Question

four particles of mass 1kg, 2kg, 3kg, 4kg are placed at the four vertices a,b,c,d of a square of side 1m. find the position of the centre of mass.

Answer 1

your answer is (7/10,1/2)
hope it helps

Answer 2

Answer: The position of center of mass is $(X_{cm},Y_{cm}) = (\dfrac{1}{2},\dfrac{7}{10})$

Explanation:

Given that,

Mass of first particle $m_{1} =1 kg$

Mass of second particle $m_{2} =2 kg$

Mass of third particle $m_{3} =3 kg$

Mass of fourth particle $m_{4} =4 kg$

Each side of square = 1m

Four particles are placed at the four vertices a,b,c,d of a square.

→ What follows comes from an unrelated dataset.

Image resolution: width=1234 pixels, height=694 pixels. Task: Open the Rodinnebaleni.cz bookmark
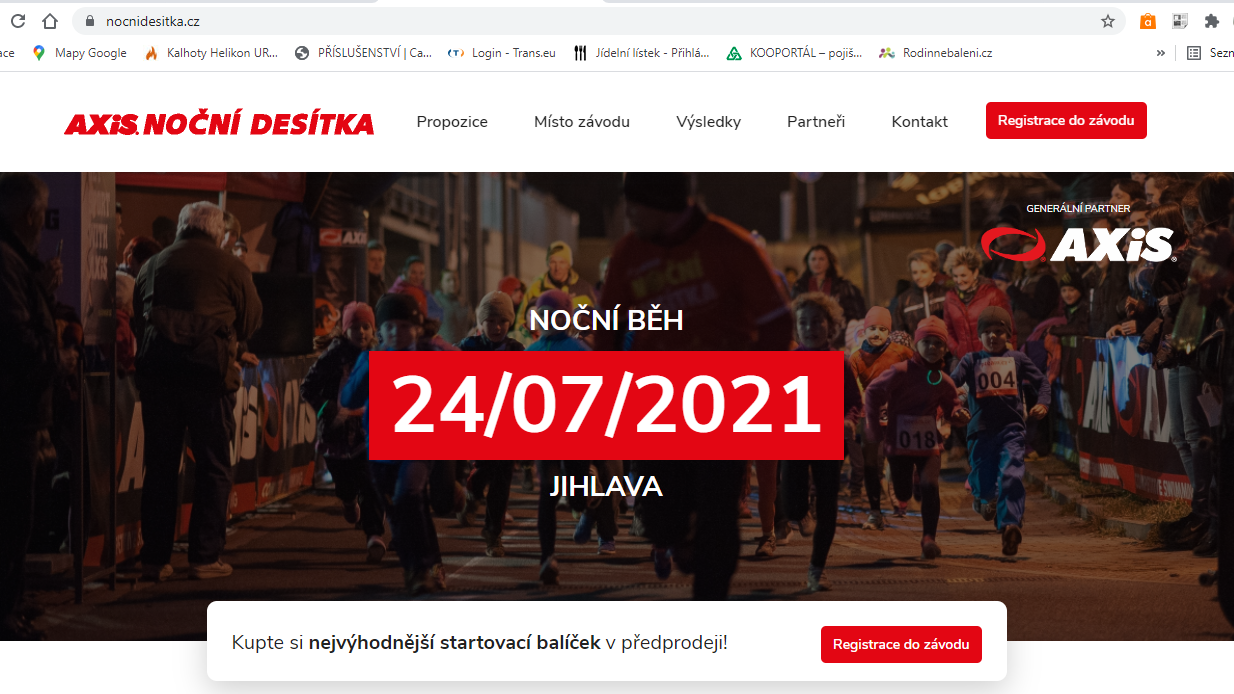935,53
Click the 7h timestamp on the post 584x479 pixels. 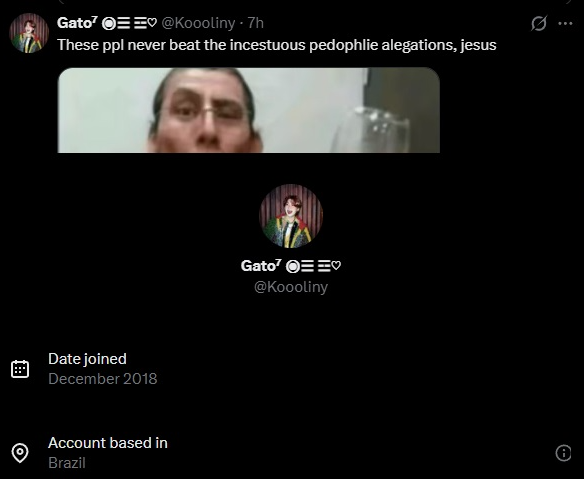[x=256, y=23]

The center of mass of X-axis is

$X_{cm} = \dfrac{m_{1}x_{1}+m_{2}x_{2}+m_{3}x_{3}+m_{4}x_{4}}{m_{1}+m_{2}+m_{3}+m_{4}}$

$X_{cm} = \dfrac{1\times0+2\times1+3\times1+4\times0}{1+2+3+4}$

$X_{cm} = \dfrac{1}{2}$

The center of mass of Y-axis is

$Y_{cm} = \dfrac{m_{1}y_{1}+m_{2}y_{2}+m_{3}y_{3}+m_{4}y_{4}}{m_{1}+m_{2}+m_{3}+m_{4}}$

$Y_{cm} = \dfrac{1\times0+2\times0+3\times1+4\times1}{1+2+3+4}$

$Y_{cm} = \dfrac{7}{10}$

Hence, the position of center of mass is $(X_{cm},Y_{cm}) = (\dfrac{1}{2},\dfrac{7}{10})$